As I noted in 2015, because equities are correlated with other assets, the total private net worth of U.S. households and corporations tends to change by about $1.50 for every dollar that U.S. equity market capitalization changes. With total U.S. private net worth currently at about $120 trillion, it would currently take an equity market loss of only about 20% to wipe out $10 trillion in U.S. private net worth (0.2 x 1.5 x 34). By contrast, an expected 50% loss of U.S. equity market capitalization over the completion of this market cycle (a decline that would not even bring historically reliable valuation metrics below their long-term historical norms), would produce an expected loss of over $25 trillion in U.S. total private net worth.
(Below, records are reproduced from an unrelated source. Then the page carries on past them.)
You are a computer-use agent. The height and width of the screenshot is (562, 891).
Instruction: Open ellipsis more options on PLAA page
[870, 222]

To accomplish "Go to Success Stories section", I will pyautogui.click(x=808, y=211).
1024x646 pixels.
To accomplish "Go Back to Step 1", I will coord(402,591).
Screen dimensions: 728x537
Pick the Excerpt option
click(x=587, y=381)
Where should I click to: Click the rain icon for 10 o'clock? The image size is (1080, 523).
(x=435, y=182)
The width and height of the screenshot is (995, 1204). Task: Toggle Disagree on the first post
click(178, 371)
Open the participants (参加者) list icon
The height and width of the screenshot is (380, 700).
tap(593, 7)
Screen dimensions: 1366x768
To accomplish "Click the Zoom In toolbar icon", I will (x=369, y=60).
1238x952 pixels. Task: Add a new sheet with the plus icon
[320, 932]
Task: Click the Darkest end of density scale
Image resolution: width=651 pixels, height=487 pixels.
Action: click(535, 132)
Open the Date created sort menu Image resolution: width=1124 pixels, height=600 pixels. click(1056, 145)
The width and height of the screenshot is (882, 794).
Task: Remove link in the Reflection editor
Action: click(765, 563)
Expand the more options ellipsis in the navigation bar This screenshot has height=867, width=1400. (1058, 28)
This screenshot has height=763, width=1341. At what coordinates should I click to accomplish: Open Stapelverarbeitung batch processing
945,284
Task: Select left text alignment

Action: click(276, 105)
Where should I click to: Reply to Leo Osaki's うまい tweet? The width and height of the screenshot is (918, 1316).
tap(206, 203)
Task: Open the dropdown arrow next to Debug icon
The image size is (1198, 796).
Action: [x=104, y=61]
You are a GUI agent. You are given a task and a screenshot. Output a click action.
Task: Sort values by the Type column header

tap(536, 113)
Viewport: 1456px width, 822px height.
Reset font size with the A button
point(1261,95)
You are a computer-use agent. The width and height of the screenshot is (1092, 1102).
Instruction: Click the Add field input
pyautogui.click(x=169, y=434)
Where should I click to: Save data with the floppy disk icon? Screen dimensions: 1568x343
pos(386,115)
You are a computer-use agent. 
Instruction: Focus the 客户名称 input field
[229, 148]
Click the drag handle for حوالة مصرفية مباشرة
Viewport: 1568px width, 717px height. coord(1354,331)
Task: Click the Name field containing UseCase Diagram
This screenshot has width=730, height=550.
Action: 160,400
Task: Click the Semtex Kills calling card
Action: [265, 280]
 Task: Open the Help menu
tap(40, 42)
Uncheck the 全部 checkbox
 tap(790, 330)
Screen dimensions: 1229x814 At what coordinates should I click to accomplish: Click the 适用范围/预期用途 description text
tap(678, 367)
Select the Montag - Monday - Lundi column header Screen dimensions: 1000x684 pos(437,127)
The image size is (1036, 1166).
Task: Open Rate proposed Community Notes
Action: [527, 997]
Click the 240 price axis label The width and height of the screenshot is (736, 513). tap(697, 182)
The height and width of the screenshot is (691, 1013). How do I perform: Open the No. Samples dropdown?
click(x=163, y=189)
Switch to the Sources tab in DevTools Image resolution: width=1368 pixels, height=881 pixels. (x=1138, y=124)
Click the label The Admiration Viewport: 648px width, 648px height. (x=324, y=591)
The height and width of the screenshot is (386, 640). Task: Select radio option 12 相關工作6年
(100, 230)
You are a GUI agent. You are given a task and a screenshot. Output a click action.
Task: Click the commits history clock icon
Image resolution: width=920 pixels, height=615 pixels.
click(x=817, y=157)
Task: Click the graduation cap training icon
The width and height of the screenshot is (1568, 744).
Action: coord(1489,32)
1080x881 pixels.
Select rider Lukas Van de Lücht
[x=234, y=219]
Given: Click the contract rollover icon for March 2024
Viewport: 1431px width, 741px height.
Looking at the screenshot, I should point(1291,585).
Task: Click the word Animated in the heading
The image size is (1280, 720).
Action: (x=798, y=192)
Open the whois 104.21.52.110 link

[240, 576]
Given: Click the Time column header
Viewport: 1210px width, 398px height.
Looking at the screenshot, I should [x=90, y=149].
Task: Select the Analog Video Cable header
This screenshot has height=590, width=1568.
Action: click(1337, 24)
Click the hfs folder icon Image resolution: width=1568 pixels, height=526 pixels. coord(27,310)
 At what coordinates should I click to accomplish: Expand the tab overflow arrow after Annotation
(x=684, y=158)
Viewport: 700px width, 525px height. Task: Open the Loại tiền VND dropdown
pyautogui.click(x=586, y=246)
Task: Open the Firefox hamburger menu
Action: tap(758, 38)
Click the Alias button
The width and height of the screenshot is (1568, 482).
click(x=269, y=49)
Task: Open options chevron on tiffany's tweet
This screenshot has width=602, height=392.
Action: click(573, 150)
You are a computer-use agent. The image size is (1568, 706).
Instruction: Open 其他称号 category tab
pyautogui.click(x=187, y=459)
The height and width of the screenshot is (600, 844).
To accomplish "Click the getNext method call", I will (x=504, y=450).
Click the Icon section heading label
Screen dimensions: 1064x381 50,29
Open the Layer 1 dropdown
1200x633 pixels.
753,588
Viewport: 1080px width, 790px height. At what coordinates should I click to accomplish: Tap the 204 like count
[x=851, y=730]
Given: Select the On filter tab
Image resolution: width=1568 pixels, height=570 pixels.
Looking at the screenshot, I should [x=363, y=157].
To understand how paper wealth vanishes, recognize that market capitalization is merely the product of two objects: the number of shares outstanding, and the price of those shares. For example, there are currently nearly 9 billion shares of General Electric outstanding. If a dentist in Poughkeepsie sells a single share of GE to some buyer, just 10 cents below the price of the preceding trade in the stock, fully $900 million dollars of market capitalization is instantly erased from the U.S. stock market as a result of that one $30 stock trade. Nobody “got” the $900 million. The lost market capitalization didn't "go into" bonds, or real estate, or gold, or cash on the sidelines, or anything else. It just plain vanished. Conversely, if our dentist buys a single share just 10 cents above the preceding trade in the stock, fully $900 million dollars of market capitalization is instantly “created” as a result of that one $30 stock trade.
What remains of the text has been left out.